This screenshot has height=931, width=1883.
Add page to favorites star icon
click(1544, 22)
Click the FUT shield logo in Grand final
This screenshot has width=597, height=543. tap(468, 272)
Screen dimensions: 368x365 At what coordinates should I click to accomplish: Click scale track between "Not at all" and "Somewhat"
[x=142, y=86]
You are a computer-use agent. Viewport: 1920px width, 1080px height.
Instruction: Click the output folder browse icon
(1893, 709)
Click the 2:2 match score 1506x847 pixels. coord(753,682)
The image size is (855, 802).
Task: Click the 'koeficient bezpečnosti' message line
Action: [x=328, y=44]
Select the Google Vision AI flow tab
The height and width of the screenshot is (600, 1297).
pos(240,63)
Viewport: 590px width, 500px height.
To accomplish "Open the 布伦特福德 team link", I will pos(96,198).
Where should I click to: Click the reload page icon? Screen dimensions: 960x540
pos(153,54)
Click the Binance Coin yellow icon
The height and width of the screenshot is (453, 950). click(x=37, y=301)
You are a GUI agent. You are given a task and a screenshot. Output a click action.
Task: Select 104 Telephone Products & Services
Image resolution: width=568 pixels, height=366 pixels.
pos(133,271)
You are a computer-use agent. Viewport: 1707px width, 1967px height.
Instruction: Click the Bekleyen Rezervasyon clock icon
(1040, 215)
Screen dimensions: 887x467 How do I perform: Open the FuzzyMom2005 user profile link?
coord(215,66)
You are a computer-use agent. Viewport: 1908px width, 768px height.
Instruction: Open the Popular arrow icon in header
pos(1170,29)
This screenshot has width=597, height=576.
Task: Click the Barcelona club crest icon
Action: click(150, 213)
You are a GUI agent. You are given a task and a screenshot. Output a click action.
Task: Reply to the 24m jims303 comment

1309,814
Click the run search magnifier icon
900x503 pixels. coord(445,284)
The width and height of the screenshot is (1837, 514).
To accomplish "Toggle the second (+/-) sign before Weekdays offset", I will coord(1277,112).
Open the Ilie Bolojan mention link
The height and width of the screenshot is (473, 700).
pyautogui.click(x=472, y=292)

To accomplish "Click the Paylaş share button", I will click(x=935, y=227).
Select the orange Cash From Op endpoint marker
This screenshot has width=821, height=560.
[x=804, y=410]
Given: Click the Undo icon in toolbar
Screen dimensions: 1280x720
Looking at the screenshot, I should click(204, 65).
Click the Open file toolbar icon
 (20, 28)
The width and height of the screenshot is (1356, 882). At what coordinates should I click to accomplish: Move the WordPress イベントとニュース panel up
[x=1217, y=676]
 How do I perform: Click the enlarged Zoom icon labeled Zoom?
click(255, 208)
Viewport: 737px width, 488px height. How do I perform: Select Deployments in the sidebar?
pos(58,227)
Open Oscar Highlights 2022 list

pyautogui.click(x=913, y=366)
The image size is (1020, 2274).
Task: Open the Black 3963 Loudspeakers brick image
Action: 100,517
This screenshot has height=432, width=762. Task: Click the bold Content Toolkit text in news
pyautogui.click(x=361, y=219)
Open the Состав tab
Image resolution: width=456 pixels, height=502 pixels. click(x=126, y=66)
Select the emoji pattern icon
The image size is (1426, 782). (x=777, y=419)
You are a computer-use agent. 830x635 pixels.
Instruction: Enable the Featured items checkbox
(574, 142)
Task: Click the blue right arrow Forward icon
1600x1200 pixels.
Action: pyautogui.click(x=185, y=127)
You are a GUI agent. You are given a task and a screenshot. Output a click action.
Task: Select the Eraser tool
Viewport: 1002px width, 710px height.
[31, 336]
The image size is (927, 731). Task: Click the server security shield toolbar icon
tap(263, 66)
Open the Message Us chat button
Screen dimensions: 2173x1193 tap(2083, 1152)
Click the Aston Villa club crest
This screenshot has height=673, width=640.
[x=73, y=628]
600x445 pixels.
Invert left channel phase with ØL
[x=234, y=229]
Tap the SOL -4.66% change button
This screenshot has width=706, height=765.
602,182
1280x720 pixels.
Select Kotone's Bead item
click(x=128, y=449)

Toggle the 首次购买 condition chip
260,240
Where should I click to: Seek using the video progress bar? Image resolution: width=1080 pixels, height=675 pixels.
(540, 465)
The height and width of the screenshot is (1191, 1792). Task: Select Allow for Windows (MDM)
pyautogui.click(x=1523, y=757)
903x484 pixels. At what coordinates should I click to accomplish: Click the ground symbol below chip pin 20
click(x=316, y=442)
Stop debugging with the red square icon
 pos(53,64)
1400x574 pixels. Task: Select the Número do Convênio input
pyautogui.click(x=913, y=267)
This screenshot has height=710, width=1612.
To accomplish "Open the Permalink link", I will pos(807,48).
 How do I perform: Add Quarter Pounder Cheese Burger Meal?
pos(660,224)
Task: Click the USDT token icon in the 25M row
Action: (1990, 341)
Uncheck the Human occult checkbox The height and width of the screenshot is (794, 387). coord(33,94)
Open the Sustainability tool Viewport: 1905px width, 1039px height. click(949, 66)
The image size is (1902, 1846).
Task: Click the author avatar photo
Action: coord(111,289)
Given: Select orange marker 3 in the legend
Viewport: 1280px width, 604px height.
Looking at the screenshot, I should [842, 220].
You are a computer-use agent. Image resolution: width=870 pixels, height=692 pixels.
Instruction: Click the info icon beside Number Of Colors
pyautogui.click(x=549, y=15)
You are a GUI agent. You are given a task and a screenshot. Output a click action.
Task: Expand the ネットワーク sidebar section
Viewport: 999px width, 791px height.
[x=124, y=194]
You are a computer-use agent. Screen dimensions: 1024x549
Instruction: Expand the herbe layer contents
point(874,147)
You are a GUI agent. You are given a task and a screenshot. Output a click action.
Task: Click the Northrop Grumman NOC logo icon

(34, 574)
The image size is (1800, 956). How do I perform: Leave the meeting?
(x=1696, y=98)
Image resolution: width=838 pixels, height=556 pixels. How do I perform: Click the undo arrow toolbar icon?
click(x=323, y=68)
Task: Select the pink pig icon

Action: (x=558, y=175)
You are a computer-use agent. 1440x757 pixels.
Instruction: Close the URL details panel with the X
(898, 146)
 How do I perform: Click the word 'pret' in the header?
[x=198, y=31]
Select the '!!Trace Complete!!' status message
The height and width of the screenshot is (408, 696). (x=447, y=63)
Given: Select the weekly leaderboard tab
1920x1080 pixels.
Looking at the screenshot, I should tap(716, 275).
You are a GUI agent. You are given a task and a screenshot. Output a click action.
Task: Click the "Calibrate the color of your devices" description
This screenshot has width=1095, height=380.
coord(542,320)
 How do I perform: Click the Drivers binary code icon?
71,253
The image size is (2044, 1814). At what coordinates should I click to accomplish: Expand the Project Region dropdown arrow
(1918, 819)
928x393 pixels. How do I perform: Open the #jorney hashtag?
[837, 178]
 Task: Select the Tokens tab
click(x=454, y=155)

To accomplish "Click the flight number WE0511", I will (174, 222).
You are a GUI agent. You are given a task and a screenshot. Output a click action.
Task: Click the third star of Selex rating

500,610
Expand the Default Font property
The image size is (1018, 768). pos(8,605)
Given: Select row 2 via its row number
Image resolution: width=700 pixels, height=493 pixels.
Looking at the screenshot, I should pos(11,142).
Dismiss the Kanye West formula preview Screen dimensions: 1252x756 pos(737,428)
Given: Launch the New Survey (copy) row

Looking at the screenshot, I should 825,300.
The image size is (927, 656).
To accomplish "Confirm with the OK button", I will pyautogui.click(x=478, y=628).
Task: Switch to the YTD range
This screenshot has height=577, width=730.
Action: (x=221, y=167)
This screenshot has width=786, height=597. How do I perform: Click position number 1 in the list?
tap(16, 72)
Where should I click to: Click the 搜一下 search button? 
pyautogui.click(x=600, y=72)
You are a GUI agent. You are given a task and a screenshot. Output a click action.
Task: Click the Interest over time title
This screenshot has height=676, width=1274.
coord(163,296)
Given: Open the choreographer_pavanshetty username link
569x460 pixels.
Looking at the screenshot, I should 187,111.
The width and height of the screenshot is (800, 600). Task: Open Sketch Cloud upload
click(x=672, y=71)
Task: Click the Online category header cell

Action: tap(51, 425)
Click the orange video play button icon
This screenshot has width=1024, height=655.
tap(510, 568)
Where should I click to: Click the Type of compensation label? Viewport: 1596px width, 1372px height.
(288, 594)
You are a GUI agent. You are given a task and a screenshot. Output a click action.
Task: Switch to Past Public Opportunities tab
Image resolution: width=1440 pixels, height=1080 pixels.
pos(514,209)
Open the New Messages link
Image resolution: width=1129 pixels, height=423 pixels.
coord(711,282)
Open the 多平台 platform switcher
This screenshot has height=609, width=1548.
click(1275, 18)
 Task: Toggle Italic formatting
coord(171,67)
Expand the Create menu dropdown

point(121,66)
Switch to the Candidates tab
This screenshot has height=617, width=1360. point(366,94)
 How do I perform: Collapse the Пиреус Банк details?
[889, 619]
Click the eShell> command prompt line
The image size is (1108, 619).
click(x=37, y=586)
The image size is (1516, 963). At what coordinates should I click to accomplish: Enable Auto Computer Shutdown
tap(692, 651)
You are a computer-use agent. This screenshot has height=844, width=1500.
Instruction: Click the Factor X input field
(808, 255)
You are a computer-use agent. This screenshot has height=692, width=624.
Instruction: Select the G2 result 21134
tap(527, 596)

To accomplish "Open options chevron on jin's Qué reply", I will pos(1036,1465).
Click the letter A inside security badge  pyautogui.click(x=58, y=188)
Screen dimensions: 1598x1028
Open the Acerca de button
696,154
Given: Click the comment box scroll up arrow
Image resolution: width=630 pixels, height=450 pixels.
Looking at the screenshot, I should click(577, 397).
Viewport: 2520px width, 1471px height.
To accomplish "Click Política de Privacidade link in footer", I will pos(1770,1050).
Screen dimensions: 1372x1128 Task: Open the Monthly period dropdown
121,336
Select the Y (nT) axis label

****

* Your objective *
Out of the data above, give again only the lines starting at the one holding "Task: Expand the ネットワーク sidebar section" and ending at the one holding "Given: Select the weekly leaderboard tab", unchanged.

* Answer below *
Task: Expand the ネットワーク sidebar section
Viewport: 999px width, 791px height.
[x=124, y=194]
You are a computer-use agent. Screen dimensions: 1024x549
Instruction: Expand the herbe layer contents
point(874,147)
You are a GUI agent. You are given a task and a screenshot. Output a click action.
Task: Click the Northrop Grumman NOC logo icon

(34, 574)
The image size is (1800, 956). How do I perform: Leave the meeting?
(x=1696, y=98)
Image resolution: width=838 pixels, height=556 pixels. How do I perform: Click the undo arrow toolbar icon?
click(x=323, y=68)
Task: Select the pink pig icon

Action: (x=558, y=175)
You are a computer-use agent. 1440x757 pixels.
Instruction: Close the URL details panel with the X
(898, 146)
 How do I perform: Click the word 'pret' in the header?
[x=198, y=31]
Select the '!!Trace Complete!!' status message
The height and width of the screenshot is (408, 696). (x=447, y=63)
Given: Select the weekly leaderboard tab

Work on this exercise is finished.